The activity patterns in synapses induce local short-term memory as a result of local biochemical changes in the spine synapses involved. These include the generation of second messengers and the trafficking of receptors within spine synapses. However, stronger or repetitive activity patterns lead to changes of longer duration, because changes in gene expression can induce more permanent changes in the strength of these synapses, by producing proteins that stabilise the synaptic contacts.
It is likely that a network of cortical neurones is involved in the creation of a memory, including many connections to the primary visual, auditory and somatosensory cortices, as well as many areas of association cortex. The facilitation of a particular group of neural circuits by repetitive activity may become more permanent as a result of gene expression of proteins that have long term effects on the strength of synapses in these circuits.
So networks encompassing many areas of cortex may be facilitated by these changes in gene expression, and provide a more permanent memory trace.
Forgetting occurs in long-term memory when previously strengthened synaptic connections become inactive, or when interference updates an older memory trace. Long-Term Depression is a known mechanism and could also play a part in forgetting.

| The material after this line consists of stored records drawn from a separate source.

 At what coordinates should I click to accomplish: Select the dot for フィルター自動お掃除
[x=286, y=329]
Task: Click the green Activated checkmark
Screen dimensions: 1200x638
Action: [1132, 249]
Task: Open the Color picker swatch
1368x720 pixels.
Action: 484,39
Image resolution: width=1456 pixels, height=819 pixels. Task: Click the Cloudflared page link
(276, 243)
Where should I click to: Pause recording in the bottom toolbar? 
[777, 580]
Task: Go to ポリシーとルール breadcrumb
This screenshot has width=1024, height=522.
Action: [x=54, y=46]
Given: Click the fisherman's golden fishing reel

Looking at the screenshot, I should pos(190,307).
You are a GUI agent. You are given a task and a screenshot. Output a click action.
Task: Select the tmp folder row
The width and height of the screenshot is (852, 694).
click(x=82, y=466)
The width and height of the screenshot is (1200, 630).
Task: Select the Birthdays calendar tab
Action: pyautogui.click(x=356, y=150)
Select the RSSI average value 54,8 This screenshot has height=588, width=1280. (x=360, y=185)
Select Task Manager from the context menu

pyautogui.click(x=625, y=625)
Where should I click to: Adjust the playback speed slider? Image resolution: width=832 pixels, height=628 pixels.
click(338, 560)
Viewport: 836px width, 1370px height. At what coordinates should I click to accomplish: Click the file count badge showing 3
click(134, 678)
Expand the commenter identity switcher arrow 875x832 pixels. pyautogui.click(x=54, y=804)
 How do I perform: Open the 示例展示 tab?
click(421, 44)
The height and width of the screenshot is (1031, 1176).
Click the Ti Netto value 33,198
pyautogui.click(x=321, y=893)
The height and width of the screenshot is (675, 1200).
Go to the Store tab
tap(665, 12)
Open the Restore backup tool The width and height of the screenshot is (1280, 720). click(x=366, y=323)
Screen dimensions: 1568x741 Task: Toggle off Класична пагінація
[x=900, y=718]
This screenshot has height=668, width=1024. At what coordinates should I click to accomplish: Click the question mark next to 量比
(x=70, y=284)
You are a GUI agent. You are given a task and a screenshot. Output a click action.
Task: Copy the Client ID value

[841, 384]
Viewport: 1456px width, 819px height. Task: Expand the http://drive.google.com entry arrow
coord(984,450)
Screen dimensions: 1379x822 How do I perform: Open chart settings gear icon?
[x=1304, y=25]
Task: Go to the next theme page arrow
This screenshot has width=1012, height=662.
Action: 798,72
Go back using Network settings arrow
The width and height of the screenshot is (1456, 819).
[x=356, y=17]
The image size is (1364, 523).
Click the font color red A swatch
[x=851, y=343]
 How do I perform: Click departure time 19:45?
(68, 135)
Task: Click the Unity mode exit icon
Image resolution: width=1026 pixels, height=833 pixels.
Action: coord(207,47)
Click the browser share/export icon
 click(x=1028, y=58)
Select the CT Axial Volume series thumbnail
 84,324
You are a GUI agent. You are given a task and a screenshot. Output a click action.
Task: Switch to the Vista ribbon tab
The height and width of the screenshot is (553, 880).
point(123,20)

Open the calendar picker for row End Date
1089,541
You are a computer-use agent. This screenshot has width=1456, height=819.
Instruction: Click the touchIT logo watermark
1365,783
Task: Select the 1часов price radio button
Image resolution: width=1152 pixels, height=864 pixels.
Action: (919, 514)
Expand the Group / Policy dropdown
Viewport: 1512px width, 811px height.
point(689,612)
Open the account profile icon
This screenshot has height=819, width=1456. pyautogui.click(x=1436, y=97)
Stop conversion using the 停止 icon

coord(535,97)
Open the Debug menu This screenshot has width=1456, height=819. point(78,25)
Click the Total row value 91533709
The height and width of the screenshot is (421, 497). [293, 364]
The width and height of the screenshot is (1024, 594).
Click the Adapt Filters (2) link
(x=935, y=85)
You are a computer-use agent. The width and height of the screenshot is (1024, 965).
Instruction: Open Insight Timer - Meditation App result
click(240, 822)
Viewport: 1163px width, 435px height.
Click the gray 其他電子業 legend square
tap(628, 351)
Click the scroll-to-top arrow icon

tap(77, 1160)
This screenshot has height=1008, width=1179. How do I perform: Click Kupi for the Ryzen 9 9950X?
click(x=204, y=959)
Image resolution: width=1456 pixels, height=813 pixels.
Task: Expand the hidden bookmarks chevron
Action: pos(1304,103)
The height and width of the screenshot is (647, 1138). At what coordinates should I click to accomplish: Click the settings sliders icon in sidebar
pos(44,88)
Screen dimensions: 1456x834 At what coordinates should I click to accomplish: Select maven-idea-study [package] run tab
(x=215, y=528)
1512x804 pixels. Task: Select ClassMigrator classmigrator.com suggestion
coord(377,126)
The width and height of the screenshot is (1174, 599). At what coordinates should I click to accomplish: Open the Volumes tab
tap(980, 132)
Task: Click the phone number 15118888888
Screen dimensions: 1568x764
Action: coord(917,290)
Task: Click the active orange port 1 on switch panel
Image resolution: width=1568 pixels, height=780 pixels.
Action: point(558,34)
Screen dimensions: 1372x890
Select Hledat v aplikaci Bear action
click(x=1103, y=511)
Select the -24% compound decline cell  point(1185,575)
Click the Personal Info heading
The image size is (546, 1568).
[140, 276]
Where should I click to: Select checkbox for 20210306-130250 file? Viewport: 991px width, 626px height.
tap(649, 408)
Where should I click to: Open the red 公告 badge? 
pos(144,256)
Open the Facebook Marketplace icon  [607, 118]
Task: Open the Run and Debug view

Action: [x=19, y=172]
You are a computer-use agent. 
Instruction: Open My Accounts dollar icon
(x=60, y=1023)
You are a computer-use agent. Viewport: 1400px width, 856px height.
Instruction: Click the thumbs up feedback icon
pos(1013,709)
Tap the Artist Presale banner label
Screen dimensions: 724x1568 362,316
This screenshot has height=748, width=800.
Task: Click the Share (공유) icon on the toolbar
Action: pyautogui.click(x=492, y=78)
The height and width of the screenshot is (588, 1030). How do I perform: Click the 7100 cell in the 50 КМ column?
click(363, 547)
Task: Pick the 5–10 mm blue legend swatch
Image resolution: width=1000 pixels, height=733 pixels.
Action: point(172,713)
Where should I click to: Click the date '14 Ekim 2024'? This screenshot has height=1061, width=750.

What is Long-Term Potentiation (LTP) ?
Image source: Purves: Neuroscience ncbi.nih.gov
Long Term Potentiation. The images show the sizes of the EPSPs in a cell in the hippocampal cortex. Two pathways are being stimulated, but Pathway 1 is stimulated repeatedly for a short period around time zero. It can be seen that the size of the EPSP increases about threefold and gradually declines over the following hour. However, pathways 2 that is not tetanised, shows no changes in the size of its EPSPs
Long Term Potentiation (LTP)
Repetition aids learning. Repeated inputs to a synapse can stengthen the function of a synapse, and the effects of repeated inputs are prolonged. This is known as Long Term Potentiation (LTP) and is seen by many as the neuronal basis of learning.
LTP is an increase in the response of a synapse following repeated stimulation, an effect that can last for hours or days or longer.
The diagram opposite shows the increase in the size of the EPSP in a pathway that has been repetitively stimulated; not that the changes considerably outlast the period of high frequency stimulation.
LTP has been studied at glutamatergic synapses in the hippocampus, and the phenomenon depends on activation of the NMDA receptor. Blocking the NMDA receptor interferes with LTP and learning and memory.
Synaptic strength can be increased in the short term by local changes within the spine synapses, such as trafficking of glutamate receptors from internal stores into the post-synaptic membrane.
Long-term memory involves consolidation of the re-inforced synaptic strength by the production of proteins that maintain each synapse throughout the network. Long-term lack of use can produce interference and forgetting.